Des fleurs pour Algernon : intelligence et émotions








Daniel Keyes, Des fleurs pour Algernon (1966), 
éditions Flammarion, collection J'ai lu, 2012.


Roman traduit de l'américain par Georges H. Gallet en 
1972








1. Biographie de l'auteur

Daniel Keyes voit le jour à Brooklyn le 9 août 1927. À l'âge de dix-sept ans il s'engage dans la marine marchande puis reprend des études et obtient un diplôme en psychologie. De plus, il obtient une maîtrise de la littérature anglaise.

Il écrit plusieurs scénarios pour des comics publiés par des grandes maisons d'éditions américaines comme Marvel ou EC comics. On le croise également dans le milieu de la photographie de mode. Ensuite, il devient professeur d'anglais, de littérature américaine et d'écriture à la prestigieuse université de l'Ohio. 
En parallèle, Daniel Keyes s'essaie à l'écriture. Il publie en 1966, Des fleurs pour Algernon et en 1982, Les mille-et-une vies de Billy Miligan.

2. Le résumé apéritif¹

Algernon est une souris de laboratoire dont le traitement du professeur Nemur et du docteur Strauss vient de décupler son intelligence. Enhardis par cette réussite, les deux savants tentent alors, avec l'assistance de la psychologue Alice Kinnian, d'appliquer leur découverte à Charlie Gordon, un simple d'esprit employé dans une boulangerie. C'est bientôt l'extraordinaire éveil de l'intelligence pour le jeune homme. Il découvre un monde dont il avait toujours été exclu. Mais un jour les facultés supérieures d'Algernon déclinent...

3. Le succès du livre

Ce chef-d'oeuvre remporte de nombreuses récompenses. D'abord, le prix Hugo de la meilleure nouvelle en 1960. Ensuite, le prix Hugo spécial de la meilleure nouvelle longue de tous les temps en 1992. La nouvelle devient ultérieurement un roman qui gagne le prix Nebula du meilleur roman en 1966. Traduit dans plus de 30 pays, vendu à cinq millions d'exemplaires, il rencontre un grand succès. 

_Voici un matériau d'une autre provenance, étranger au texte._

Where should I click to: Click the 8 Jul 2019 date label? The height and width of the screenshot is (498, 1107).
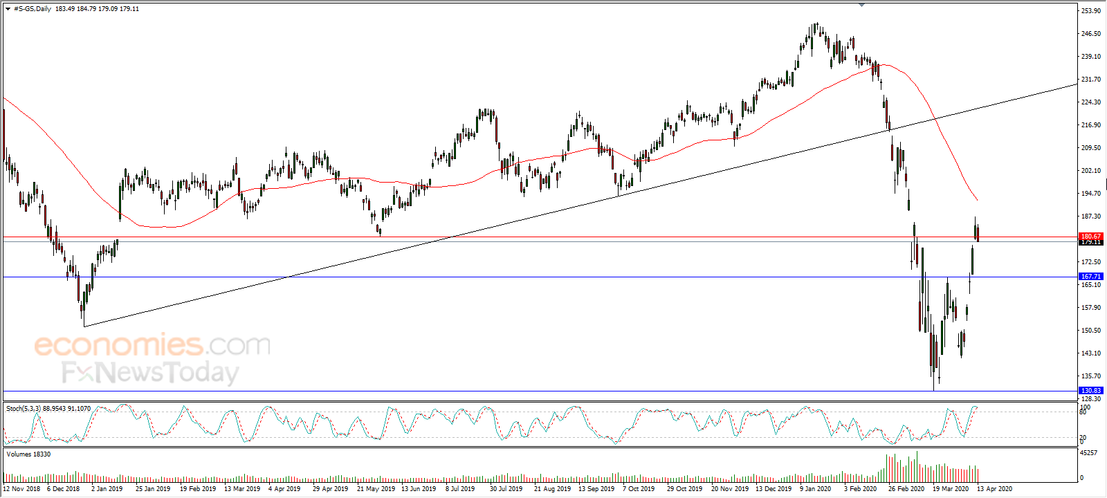tap(460, 488)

Aux États-Unis, il est adapté au cinéma par Ralph Nelson, en 1968, sous le titre de Charly. Cliff Robertson remporte l'Oscar du meilleur acteur lorsqu'il joue le rôle de Charlie Gordon. Ensuite, il inspire le réalisateur David Delrieux qui réalise un téléfilm franco-suisse, en 2006. 

En France, cette histoire a intrigué bon nombre de metteurs en scène et a été adaptée au théâtre à de nombreuses reprises. Depuis le 7 février dernier, une pièce intitulée Des fleurs pour Algernon se déroule presque tous les soirs au théâtre Héberto à Paris. Ce spectacle se jouera jusqu'au 20 avril 2014. Pour plus d'informations, cliquez ici.

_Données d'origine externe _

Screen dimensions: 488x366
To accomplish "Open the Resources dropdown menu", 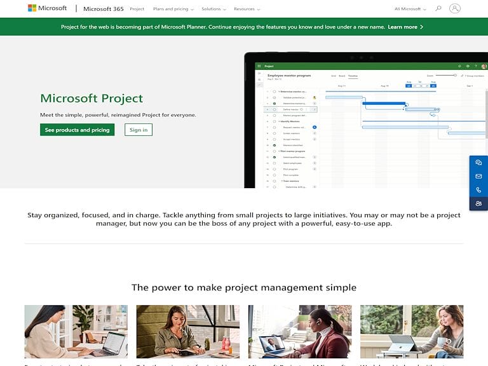I will (247, 9).
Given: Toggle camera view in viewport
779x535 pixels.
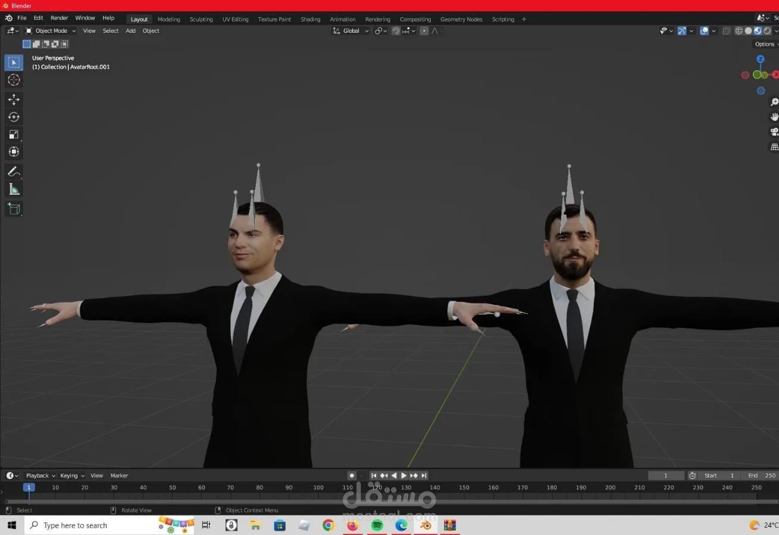Looking at the screenshot, I should (x=774, y=132).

Ci-dessous, vous trouverez le téléfilm franco-suisse complet en version originale. Je vous conseille de le visionner après la lecture de ce livre. Selon moi, cela permet d'avoir un regard critique sur l'oeuvre initiale. J'adore pouvoir comparer la littérature à son adaptation cinématographique. 

Vous constaterez qu'il y a de gros décalages entre le livre et le téléfilm. Certains personnages sont oubliés et certaines scènes importantes sont mises au placard. On se rend vite compte que le spectateur ne peut ressentir cette intensité d'émotions et de compassion qu'on peut éprouver lorsqu'on découvre cette histoire par la lecture. Ce téléfilm m'a replongée dans l'atmosphère du livre et m'a permis de réaliser à quel point l'auteur a réussi à me bouleverser par son style d'écriture. En effet, le fait de suivre au quotidien Charlie dans ses comptes-rendus et donc dans son intimité a rendu le récit très touchant. 

Bon visionnage et n'hésitez pas à partager votre avis!



4. Mon avis : 

«Conte Randu din boukin un télijan»
«Exceptionnel s'entend aussi bien pour un extrême que pour l'autre, si bien que j'ai été exceptionnel toute ma vie.» En effet, Charlie est un être exceptionnel, du début jusqu'à la fin et ce roman l'est tout aussi... J'ai été bouleversée par ce livre ! Je n'avais plus versé de larmes pour un livre depuis l'école primaire, et pourtant j'ai eu la vue brouillée et j'ai taché les dernières pages du roman.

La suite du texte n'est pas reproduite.